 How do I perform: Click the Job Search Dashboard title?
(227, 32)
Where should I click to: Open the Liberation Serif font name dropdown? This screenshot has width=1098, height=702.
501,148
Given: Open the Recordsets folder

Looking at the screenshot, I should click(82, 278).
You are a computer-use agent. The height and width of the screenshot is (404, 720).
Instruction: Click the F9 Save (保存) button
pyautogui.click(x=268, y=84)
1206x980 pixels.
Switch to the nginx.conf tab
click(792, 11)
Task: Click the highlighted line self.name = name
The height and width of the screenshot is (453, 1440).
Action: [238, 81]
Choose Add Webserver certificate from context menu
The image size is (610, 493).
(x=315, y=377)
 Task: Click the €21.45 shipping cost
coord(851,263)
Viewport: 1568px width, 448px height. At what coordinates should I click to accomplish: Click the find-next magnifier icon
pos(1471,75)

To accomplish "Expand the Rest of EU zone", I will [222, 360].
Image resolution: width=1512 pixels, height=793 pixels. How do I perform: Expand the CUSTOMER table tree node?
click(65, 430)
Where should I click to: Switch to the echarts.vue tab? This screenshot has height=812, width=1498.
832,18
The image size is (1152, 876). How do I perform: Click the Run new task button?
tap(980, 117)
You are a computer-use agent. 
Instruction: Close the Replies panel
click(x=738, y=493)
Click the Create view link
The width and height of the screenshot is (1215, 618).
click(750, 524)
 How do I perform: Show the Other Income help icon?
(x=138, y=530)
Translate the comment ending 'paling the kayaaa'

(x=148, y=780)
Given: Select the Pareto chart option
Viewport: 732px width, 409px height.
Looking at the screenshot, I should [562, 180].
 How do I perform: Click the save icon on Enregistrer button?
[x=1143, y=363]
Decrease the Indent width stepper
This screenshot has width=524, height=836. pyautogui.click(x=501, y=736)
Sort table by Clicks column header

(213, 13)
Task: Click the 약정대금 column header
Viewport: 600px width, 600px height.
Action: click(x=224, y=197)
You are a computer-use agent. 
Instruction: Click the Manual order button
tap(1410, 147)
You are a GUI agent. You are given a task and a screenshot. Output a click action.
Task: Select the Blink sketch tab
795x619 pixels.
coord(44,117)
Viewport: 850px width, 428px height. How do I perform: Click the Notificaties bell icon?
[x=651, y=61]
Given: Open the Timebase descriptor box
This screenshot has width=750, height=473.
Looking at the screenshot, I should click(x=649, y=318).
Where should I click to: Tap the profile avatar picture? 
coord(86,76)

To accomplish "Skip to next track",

----------

**The exercise**.
Could you reproduce all of the records above line for line, changing nothing?

**Result for this exercise**.
 How do I perform: Click the Job Search Dashboard title?
(227, 32)
Where should I click to: Open the Liberation Serif font name dropdown? This screenshot has width=1098, height=702.
501,148
Given: Open the Recordsets folder

Looking at the screenshot, I should click(82, 278).
You are a computer-use agent. The height and width of the screenshot is (404, 720).
Instruction: Click the F9 Save (保存) button
pyautogui.click(x=268, y=84)
1206x980 pixels.
Switch to the nginx.conf tab
click(792, 11)
Task: Click the highlighted line self.name = name
The height and width of the screenshot is (453, 1440).
Action: [238, 81]
Choose Add Webserver certificate from context menu
The image size is (610, 493).
(x=315, y=377)
 Task: Click the €21.45 shipping cost
coord(851,263)
Viewport: 1568px width, 448px height. At what coordinates should I click to accomplish: Click the find-next magnifier icon
pos(1471,75)

To accomplish "Expand the Rest of EU zone", I will [222, 360].
Image resolution: width=1512 pixels, height=793 pixels. How do I perform: Expand the CUSTOMER table tree node?
click(65, 430)
Where should I click to: Switch to the echarts.vue tab? This screenshot has height=812, width=1498.
832,18
The image size is (1152, 876). How do I perform: Click the Run new task button?
tap(980, 117)
You are a computer-use agent. 
Instruction: Close the Replies panel
click(x=738, y=493)
Click the Create view link
The width and height of the screenshot is (1215, 618).
click(750, 524)
 How do I perform: Show the Other Income help icon?
(x=138, y=530)
Translate the comment ending 'paling the kayaaa'

(x=148, y=780)
Given: Select the Pareto chart option
Viewport: 732px width, 409px height.
Looking at the screenshot, I should [562, 180].
 How do I perform: Click the save icon on Enregistrer button?
[x=1143, y=363]
Decrease the Indent width stepper
This screenshot has width=524, height=836. pyautogui.click(x=501, y=736)
Sort table by Clicks column header

(213, 13)
Task: Click the 약정대금 column header
Viewport: 600px width, 600px height.
Action: click(x=224, y=197)
You are a computer-use agent. 
Instruction: Click the Manual order button
tap(1410, 147)
You are a GUI agent. You are given a task and a screenshot. Output a click action.
Task: Select the Blink sketch tab
795x619 pixels.
coord(44,117)
Viewport: 850px width, 428px height. How do I perform: Click the Notificaties bell icon?
[x=651, y=61]
Given: Open the Timebase descriptor box
This screenshot has width=750, height=473.
Looking at the screenshot, I should click(x=649, y=318).
Where should I click to: Tap the profile avatar picture? 
coord(86,76)

To accomplish "Skip to next track",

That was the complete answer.